Well, seems like the weather has been trying to play catch up and giving us all the rain we ‘missed’ over the summer in the last few days.

In some respects, it does seem quite apt, that in the run up to the COP26 meeting we should be suffering such extreme weather.

Although there is a bit of erosion on a couple of the fields of winter wheat, for the most part they are looking in reasonable order. And the grass reseeds from earlier in the autumn are in great shape, no doubt helped by the really mild weather.

This year was probably the latest we’ve ever had cows out, with their final day out at grass being only 10 days ago. In fact, as yet, we’ve only just brought in a small number of the youngstock, and hopefully they can get quite a bit longer outside as the near-term forecast is only really showing light rain.

Unfortunately, something else which seems to have been enjoying the mild, humid conditions are the flies. Given that we’re now into November, they are still present in quite large numbers which certainly isn’t to the liking of the milk cows. We’re running the fans in the parlour not to keep the cows cool, but in the hope that the air movement distracts the flies.

Even with the irritation from the flies the cows continue to milk well on their winter rations (See table). Thankfully, quite a bit of the ration is homegrown (eg beans and wheat) this year which is keeping a bit of a lid on the feed costs as feeds like maize and golden flake have both risen by around 40% since this time last year. Overall feed costs (if we appropriately price in home grown feed) have risen about 2p/litre to just over 13p/litre.

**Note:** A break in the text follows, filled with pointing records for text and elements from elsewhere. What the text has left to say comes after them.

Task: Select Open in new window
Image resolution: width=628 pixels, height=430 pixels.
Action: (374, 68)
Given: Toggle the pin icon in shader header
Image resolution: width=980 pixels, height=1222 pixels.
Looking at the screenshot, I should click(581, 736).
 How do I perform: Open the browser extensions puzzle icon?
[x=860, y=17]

And this is part of a whole range of price increases which are either affecting us right now, or are clearly headlined to be coming our way in the next 12 months.

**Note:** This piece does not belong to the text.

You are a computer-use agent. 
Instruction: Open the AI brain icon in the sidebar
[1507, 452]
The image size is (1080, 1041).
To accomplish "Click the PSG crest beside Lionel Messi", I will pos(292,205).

Just looking at the obvious ‘big ticket’ items – Diesel is 75% up on this time last year. We put our staff’s wages up by 5% last month (to help with retention) and will have to put them up again by 6% at the start of next year to match the increase in NMW not forgetting the extra 1.25% that we as employers will have to pay for the Health and Social Care levy come April.

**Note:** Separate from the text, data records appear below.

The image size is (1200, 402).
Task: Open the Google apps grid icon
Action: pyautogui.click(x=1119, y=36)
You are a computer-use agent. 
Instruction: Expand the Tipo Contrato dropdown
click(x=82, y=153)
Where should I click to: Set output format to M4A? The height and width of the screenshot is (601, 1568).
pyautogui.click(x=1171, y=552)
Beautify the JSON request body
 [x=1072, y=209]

Thankfully, we renewed our electricity contract back in August but that was bad enough with a 25% increase over last year. I spoke to Go Low Carbon, the brokers that arranged that contract, and the equivalent deal today would be 60-70% higher than it was just a few months ago. This alone adds 0.4ppl to the cost of production.

I’m glad that we went ahead with our solar panels earlier this year. In the last 7½ months (and granted it was probably the sunniest summer we’re ever likely to have) the 30kW installation has produced over 27kWh of electricity (85% of which we utilised) and is well on target to achieve payback in year five.

Let's not forget nitrogen fertiliser which has seen probably the biggest increase of all – if you can get it! We’ve managed to secure probably about half of what we need at twice what we paid last year, so I guess things could be worse but there are going to be some tough decisions to make as far as where to get the best benefit of it.

Of course, the biggest unknown is what will happen to cereal prices in the year ahead as clearly the high fertiliser price is likely to drive lower crop yields and yet higher feed prices.

Overall, this all points towards a need for a big increase in milk price and although we are starting to see some upward movement, it is glacially slow, with retailers seemingly determined to keep a lid on price increases.

While that might seem sustainable for them in the short term, I think it is likely to be storing up bigger problems ahead. It seems likely that farmers will cut back production, especially as the cast cow price is reasonably attractive at the moment and the milk production tap is more difficult to open than it is to shut.